[AOTAutogradCache] Allow torch.Tensor and a non-torch op from einops (#152369)

This addresses part of #150706. Specifically, it reduces the warm start `torch.compile` overhead by 40~50% for GGUF models on 1. HuggingFace diffusers: [tlparse before, 224s](https://manifold.edge.x2p.facebook.net/v0/read/tree/logs/.tmpqgbdva/index.html?bucketName=tlparse_reports&apiKey=tlparse_reports-key&withPayload=1&timeoutMsec=10000) v.s. [tlparse after, 126s](https://manifold.edge.x2p.facebook.net/v0/read/tree/logs/.tmp950PFy/index.html?bucketName=tlparse_reports&apiKey=tlparse_reports-key&withPayload=1&timeoutMsec=10000) 2. ComfyUI: [tlparse before, 93s](https://manifold.edge.x2p.facebook.net/v0/read/tree/logs/.tmp7SeJb4/index.html?bucketName=tlparse_reports&apiKey=tlparse_reports-key&withPayload=1&timeoutMsec=10000) v.s. [tlparse after, 51s](https://manifold.edge.x2p.facebook.net/v0/read/tree/logs/.tmpRwGNqA/index.html?bucketName=tlparse_reports&apiKey=tlparse_reports-key&withPayload=1&timeoutMsec=10000) The improvements should generalize to all other GGUF models on these platforms, because the cache miss was induced by framework code, which will be hit by every GGUF model. Pull Request resolved: https://github.com/pytorch/pytorch/pull/152369 Approved by: https://github.com/jamesjwu
2025-12-06 12:20:52 +01:00 · 2025-04-28 14:07:38 -07:00 · 2025-04-28 14:07:38 -07:00 · e4994e2f73
commit e4994e2f73
parent ce2cf31623
1 changed files with 7 additions and 4 deletions
--- a/torch/_functorch/_aot_autograd/autograd_cache.py
+++ b/torch/_functorch/_aot_autograd/autograd_cache.py
@ -130,12 +130,14 @@ def check_node_safe(node: Node):
    SAFE_TORCH_MODULES = ("torch.functional", "torch.nn.functional")
    SAFE_TORCH_FUNCTIONS = (
        "torch.Size",
+        "torch.Tensor",
        "torch.sym_int",
        "torch._sym_sqrt",
        "torch.sym_float",
        "torch.sym_sum",
        "einops.einops.rearrange",
    )
+    SAFE_NON_TORCH_FUNCTIONS = ("einops.einops.repeat",)

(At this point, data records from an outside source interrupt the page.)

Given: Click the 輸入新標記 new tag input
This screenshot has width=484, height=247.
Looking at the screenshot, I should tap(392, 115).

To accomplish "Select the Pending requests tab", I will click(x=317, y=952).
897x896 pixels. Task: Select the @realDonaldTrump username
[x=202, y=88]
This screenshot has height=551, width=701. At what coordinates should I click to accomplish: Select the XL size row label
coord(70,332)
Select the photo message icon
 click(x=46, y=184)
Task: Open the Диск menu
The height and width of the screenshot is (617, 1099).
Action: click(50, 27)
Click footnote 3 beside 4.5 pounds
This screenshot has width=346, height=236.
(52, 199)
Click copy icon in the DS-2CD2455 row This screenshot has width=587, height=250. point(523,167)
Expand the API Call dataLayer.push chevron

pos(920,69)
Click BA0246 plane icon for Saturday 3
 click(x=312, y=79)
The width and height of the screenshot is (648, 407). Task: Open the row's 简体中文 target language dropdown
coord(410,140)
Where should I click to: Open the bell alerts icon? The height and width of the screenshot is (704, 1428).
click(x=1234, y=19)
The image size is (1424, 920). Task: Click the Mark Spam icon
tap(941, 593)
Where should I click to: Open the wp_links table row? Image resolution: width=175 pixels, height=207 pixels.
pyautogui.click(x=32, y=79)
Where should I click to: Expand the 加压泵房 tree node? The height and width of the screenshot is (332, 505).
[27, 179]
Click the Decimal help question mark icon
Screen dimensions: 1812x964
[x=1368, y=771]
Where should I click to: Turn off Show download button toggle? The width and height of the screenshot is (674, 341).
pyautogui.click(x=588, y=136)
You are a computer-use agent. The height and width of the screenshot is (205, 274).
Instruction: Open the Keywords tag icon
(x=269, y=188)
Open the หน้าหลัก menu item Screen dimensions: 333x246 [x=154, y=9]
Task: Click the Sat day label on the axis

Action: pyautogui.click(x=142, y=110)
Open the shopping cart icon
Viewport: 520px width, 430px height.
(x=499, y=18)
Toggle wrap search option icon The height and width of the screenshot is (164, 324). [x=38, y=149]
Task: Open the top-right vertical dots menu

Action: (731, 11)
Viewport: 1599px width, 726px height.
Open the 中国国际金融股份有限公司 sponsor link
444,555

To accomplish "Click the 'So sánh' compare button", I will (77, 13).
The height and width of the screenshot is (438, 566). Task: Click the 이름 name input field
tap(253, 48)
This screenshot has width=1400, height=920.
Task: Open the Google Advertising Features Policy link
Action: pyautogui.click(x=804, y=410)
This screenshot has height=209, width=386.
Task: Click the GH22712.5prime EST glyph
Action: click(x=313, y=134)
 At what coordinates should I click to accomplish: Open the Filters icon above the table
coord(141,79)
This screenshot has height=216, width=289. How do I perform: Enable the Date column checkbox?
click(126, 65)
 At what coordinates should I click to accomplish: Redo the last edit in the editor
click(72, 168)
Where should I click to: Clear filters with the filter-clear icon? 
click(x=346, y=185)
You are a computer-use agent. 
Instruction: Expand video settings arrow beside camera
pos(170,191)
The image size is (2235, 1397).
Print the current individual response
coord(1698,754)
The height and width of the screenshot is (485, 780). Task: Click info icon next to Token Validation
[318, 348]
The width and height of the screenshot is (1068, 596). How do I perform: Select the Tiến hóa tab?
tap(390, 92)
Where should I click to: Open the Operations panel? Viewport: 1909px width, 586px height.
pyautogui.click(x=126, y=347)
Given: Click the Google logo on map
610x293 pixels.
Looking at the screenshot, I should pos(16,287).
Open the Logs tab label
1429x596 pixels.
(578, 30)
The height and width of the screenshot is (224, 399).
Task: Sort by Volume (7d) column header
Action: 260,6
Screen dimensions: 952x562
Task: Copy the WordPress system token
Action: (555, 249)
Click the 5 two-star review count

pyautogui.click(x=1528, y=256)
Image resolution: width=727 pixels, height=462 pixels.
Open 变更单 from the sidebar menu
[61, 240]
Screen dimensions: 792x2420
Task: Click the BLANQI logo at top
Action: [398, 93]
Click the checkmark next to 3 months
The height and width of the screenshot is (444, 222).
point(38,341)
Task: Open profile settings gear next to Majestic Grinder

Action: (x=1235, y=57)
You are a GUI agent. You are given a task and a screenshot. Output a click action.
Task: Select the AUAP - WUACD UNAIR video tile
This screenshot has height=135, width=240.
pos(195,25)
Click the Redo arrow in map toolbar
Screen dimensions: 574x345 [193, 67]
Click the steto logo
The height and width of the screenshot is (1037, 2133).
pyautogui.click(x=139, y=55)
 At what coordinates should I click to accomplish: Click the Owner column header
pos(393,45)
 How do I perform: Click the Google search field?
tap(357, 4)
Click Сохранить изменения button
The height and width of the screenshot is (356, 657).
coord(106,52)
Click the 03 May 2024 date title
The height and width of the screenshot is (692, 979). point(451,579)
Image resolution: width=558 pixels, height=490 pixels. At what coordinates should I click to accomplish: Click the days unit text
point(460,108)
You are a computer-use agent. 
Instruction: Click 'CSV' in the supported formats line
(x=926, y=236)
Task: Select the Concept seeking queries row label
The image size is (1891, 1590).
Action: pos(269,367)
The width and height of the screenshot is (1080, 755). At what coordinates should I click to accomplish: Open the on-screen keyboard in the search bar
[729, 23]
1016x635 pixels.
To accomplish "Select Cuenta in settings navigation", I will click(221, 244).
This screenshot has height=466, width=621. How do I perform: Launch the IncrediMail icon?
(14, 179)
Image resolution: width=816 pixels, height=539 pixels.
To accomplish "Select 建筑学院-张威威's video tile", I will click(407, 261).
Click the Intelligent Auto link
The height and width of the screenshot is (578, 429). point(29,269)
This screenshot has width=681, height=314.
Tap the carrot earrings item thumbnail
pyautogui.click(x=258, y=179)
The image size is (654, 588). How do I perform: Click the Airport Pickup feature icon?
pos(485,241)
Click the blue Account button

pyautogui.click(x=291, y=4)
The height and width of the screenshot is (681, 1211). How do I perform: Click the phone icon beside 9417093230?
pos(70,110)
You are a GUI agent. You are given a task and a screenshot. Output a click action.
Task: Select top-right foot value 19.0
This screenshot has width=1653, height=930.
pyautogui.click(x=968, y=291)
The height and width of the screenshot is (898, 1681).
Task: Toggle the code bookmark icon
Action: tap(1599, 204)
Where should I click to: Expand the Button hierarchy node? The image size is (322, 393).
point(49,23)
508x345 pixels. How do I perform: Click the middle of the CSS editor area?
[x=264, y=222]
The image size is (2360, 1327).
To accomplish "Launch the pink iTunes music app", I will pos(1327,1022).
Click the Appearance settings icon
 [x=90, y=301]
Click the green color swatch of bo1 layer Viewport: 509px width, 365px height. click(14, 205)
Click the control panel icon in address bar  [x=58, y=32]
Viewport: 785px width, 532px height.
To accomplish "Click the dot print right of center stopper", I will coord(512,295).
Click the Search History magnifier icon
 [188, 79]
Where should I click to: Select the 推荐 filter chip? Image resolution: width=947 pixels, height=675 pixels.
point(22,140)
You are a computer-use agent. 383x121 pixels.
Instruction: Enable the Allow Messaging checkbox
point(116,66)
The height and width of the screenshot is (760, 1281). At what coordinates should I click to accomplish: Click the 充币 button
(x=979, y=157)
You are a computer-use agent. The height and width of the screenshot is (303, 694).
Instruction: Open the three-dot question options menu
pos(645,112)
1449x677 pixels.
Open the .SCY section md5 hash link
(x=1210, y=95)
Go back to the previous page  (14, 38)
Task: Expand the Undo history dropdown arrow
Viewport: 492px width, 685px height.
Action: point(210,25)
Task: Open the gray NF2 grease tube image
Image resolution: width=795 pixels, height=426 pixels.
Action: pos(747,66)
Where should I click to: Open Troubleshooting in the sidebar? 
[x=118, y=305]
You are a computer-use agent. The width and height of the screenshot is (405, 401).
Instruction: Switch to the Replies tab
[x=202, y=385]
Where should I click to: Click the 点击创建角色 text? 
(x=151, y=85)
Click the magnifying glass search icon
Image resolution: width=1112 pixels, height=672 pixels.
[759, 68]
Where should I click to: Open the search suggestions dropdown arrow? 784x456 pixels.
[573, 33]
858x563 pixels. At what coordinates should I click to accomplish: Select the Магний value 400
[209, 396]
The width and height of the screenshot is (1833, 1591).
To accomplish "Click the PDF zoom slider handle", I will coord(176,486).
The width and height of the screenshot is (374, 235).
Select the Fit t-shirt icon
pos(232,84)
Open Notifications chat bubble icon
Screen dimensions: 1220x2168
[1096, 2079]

    def is_public_torch_api(target):
        # Don't blindly allow private functions in the torch namespace
@ -163,7 +165,7 @@ def check_node_safe(node: Node):
            or function_name in torch._inductor.config.unsafe_marked_cacheable_functions
        )

-    def is_torch_function(target):
+    def is_cacheable_function(target):
        if isinstance(target, (torch._ops.OpOverload, torch._ops.OpOverloadPacket)):
            return True
        if is_public_torch_api(target):
@ -177,6 +179,9 @@ def check_node_safe(node: Node):
            return True
        if is_safe_torch_function(target):
            return True
+        function_name = f"{target.__module__}.{target.__name__}"
+        if function_name in SAFE_NON_TORCH_FUNCTIONS:
+            return True
        return False

    def is_tensor(target):
@ -185,9 +190,7 @@ def check_node_safe(node: Node):

    # I'd love to use a match statement here, but it wasn't introduced until py3.10
    if node.op == "call_function":
-        # We support only torch.* functions for now
-        # We can probably add an allowlist of safe non-torch implementations as well
-        if not is_torch_function(node.target):
+        if not is_cacheable_function(node.target):
            module = getattr(node.target, "__module__", None)
            name = getattr(node.target, "__name__", None)
            raise BypassAOTAutogradCache(